同じお人形でも、年齢も人柄も職業も身分も演じ分けられるという人形遣い、文雀師匠のその妙技をとくとご覧ください。

今度は若い娘さんといってもこちらはお姫様のしぐさ。動きは小ぶりになり、上品さが漂う。

「若いお嬢ちゃんが、ほほほ、ほほほと」と師匠。

全体的に腰をストンと落とし、前かがみになると今度は年配のご婦人に。

人間国宝の吉田文雀師匠と現れたのは、京都を舞台とした世話物『近頃河原の達引』で祇園の遊女を演じるおしゅんさん。舞台では愛する人と一緒に死のうとまでする健気な娘です。

只今、遊女役を演じ中。「女形は肩がポイント。肩の動かし方で人形の表情が変わります。顔が動くわけではないけど、肩を動かすことで顔の向きが微妙に変わり、お客さんにはその変化が表情の変化にも見えるわけです」と師匠。
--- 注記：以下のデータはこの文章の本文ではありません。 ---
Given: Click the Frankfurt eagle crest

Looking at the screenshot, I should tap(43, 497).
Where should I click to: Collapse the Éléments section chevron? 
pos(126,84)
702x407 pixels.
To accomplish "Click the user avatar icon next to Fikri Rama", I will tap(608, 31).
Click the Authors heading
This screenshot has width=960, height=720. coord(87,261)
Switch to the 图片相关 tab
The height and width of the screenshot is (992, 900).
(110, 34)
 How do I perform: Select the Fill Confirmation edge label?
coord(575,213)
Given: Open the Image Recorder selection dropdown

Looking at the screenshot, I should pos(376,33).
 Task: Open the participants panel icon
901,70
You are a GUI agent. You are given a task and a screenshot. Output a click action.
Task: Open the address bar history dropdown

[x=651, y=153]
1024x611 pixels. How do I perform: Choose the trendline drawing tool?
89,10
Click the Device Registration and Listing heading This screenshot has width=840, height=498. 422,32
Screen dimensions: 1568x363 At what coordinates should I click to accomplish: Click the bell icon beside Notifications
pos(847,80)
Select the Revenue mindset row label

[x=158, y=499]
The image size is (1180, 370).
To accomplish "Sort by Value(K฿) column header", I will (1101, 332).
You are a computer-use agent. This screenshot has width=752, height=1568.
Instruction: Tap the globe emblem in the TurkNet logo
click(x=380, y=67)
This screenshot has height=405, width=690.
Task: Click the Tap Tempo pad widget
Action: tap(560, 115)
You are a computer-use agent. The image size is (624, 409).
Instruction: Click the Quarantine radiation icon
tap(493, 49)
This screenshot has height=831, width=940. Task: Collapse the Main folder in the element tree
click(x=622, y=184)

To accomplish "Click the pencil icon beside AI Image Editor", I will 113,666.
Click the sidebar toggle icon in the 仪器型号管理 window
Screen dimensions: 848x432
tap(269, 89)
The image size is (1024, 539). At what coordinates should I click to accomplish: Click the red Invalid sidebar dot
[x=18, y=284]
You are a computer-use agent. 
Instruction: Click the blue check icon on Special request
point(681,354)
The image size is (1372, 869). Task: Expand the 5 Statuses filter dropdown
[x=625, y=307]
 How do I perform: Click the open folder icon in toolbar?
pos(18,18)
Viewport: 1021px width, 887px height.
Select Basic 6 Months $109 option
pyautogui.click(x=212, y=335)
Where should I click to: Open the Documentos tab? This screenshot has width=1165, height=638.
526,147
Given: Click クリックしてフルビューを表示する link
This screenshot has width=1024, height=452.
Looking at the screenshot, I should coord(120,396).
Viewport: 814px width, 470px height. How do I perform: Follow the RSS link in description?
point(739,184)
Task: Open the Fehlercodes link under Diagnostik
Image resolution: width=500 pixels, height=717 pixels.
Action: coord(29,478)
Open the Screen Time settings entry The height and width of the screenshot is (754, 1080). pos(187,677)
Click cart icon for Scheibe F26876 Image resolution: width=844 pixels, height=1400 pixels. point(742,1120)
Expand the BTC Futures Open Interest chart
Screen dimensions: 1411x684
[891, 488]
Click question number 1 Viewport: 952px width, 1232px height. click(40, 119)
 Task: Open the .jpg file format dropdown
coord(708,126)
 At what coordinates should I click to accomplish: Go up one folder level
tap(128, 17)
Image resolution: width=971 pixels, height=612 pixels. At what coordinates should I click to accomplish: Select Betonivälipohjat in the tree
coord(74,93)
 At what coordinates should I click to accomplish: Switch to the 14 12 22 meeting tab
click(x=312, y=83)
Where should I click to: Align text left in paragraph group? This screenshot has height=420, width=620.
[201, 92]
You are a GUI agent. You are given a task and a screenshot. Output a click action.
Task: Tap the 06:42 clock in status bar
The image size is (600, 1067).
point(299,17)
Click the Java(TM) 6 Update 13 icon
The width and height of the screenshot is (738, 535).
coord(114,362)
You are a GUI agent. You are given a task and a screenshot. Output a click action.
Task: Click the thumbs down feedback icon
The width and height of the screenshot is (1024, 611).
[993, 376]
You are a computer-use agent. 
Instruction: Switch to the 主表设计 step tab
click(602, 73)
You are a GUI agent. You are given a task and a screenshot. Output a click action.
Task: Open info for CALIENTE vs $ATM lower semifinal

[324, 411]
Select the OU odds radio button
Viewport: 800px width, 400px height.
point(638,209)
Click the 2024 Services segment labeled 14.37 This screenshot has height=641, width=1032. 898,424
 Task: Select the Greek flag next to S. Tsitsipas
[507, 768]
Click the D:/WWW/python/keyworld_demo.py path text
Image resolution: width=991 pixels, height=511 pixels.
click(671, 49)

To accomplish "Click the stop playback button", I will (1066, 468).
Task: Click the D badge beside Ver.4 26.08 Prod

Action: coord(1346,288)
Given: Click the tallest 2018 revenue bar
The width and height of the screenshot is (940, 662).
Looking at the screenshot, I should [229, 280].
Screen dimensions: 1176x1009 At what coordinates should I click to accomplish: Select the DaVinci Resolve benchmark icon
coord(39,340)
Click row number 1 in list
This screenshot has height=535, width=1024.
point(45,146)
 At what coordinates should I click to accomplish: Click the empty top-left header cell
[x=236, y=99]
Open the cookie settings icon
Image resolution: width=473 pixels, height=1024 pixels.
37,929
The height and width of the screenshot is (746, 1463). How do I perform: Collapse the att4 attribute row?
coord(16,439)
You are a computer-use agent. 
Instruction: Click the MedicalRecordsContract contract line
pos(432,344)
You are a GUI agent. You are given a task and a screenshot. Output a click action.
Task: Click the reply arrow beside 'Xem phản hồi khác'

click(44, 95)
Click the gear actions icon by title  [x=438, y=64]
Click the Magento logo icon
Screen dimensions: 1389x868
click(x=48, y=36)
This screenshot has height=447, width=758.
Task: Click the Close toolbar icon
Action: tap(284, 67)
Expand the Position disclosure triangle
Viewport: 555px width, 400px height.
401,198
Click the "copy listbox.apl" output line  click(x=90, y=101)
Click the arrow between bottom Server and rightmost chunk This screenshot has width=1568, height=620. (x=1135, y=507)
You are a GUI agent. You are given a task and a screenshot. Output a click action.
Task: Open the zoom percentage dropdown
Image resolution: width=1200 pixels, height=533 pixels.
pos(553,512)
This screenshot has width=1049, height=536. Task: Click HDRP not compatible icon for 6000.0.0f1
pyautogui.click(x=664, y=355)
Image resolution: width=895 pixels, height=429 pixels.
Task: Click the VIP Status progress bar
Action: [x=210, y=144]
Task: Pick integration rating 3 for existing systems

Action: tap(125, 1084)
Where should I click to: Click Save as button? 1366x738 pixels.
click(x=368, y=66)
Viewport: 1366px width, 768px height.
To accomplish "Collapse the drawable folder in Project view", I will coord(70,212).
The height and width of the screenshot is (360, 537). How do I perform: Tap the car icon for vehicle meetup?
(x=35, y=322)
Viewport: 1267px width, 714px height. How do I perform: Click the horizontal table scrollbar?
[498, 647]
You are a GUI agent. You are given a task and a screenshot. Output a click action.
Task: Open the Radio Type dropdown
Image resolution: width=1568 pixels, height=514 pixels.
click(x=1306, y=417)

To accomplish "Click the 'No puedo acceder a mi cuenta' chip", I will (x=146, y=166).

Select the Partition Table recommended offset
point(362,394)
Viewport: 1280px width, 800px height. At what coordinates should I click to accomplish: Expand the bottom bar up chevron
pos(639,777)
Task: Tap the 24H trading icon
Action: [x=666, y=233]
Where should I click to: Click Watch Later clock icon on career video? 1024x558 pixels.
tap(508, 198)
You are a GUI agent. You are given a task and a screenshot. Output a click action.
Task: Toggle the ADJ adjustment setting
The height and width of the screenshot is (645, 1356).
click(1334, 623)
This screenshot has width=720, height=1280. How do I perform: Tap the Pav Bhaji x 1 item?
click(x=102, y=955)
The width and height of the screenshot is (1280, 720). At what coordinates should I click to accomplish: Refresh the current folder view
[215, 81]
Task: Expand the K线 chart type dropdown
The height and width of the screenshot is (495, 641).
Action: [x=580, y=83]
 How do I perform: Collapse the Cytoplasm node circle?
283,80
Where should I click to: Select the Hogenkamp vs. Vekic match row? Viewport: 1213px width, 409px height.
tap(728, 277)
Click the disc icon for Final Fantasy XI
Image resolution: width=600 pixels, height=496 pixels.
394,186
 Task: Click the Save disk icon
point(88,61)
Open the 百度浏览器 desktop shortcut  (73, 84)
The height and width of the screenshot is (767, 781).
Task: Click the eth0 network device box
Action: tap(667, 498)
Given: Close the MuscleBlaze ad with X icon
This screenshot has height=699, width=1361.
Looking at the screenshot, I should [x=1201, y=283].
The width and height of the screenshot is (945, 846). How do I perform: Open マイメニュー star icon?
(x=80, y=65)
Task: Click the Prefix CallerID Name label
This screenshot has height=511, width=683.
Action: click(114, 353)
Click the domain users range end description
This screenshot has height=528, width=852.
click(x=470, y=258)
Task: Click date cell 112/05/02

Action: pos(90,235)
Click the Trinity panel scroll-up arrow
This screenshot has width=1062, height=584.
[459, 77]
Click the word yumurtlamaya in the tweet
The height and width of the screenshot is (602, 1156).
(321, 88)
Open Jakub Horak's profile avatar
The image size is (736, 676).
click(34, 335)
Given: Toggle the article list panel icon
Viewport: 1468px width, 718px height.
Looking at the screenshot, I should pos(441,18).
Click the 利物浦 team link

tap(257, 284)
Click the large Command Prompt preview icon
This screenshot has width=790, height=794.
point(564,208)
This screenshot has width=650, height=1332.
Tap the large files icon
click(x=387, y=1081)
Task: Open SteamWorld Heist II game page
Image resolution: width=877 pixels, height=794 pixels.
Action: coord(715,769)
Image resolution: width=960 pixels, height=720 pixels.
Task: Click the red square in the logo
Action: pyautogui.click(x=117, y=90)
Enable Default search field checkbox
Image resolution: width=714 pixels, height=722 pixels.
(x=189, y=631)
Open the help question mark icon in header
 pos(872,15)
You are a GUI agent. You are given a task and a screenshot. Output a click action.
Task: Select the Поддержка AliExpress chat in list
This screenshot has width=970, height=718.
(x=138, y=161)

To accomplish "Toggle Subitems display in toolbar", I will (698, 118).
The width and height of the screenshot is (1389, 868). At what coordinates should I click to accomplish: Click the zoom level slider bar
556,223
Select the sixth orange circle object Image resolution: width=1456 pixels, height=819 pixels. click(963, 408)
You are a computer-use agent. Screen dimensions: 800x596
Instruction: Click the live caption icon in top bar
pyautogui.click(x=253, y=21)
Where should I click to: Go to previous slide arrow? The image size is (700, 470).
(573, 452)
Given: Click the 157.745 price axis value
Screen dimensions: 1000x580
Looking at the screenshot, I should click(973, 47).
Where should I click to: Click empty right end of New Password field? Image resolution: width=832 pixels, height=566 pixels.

遊女役の象徴的な動きの一つ。懐に手を差し込み思いに暮れているところ。

恒例のemoショットは文雀師匠とおしゅんさんの珠玉のツーショット。文雀師匠、おしゅんさんを遣うのは何と25年ぶり。師匠の師匠で女形の名人といわれた三代吉田文五郎さんの大好きな役だったとか。その師匠と一緒に昭和30年に大分に訪れた時が印象深かったと話す文雀師匠。駅前では大きなデモか何かが行われていたそうで、やぐらの上でシュプレヒコールを上げる人を見て「何してはんねん?けったいなこっちゃなぁ」と師匠が尋ねたのを覚えているのだそうだ。師匠との思い出話を語る文雀の京都弁のなんとも雅なこと。

本来、主遣い(おもづかい)の文雀師匠が担当するのは頭と右手。左遣いや足遣いがいない中でのこの表情と動き。